Our findings: 2013 (UNC-45 composes a myosin assembly line)
2013 An assembly line for myosin filaments, set up by UNC-45
The crystal structure of C. elegans UNC-45 did not only reveal the overall organization of TPR, central, neck and UCS domains in forming a mouth-like chaperone structure, but, most importantly, uncovered the ability of UNC-45 proteins to self-assemble linear, polar protein filaments. Accordingly, UNC-45 is able to adopt a similar filamentous structure as its native myosin substrate. The backbone of the observed UNC-45 filament is formed by the central and neck domains leaving the functional TPR and UCS domains free to interact with partner chaperones and myosin substrates, respectively. The crystallized UNC-45 filament could be also observed in solution by employing a directed photo-crosslinking methodology. This approach demonstrated the transient and concentration dependent formation of short UNC-45 chains, having 2-5 subunits. Strikingly, the patterning function of UNC-45 during muscle development could be confirmed in vivo. Upon expressing UNC-45 mutants that specifically impede chain formation, a dominant-negative effect was observed in wild-type worms. The expressed mutants disturbed thick filament formation and compromised sarcomere integrity.

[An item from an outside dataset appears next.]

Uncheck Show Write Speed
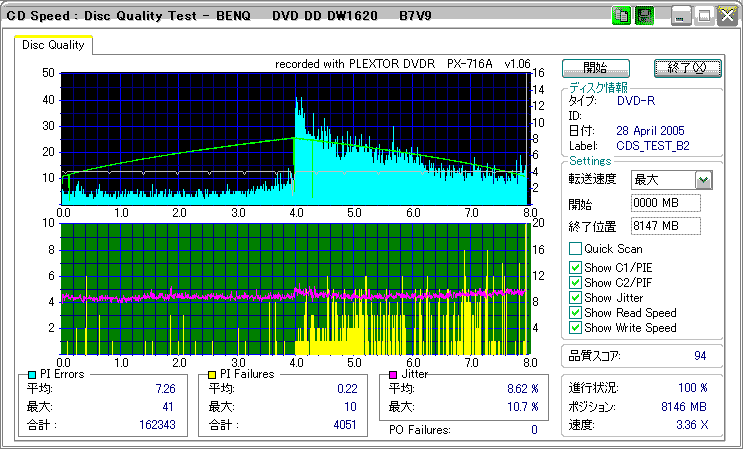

In conclusion, UNC-45 assembles a multimeric scaffolding complex that offers binding sites for Hsp70 and Hsp90 chaperones in a precisely defined pattern to work on the array of myosin head domains protruding from pre-arranged myofilaments. In fact, the periodicity of UNC-45 molecules within the chaperone chain is similar to the spacing of adjacent myosin heads along the thick filaments.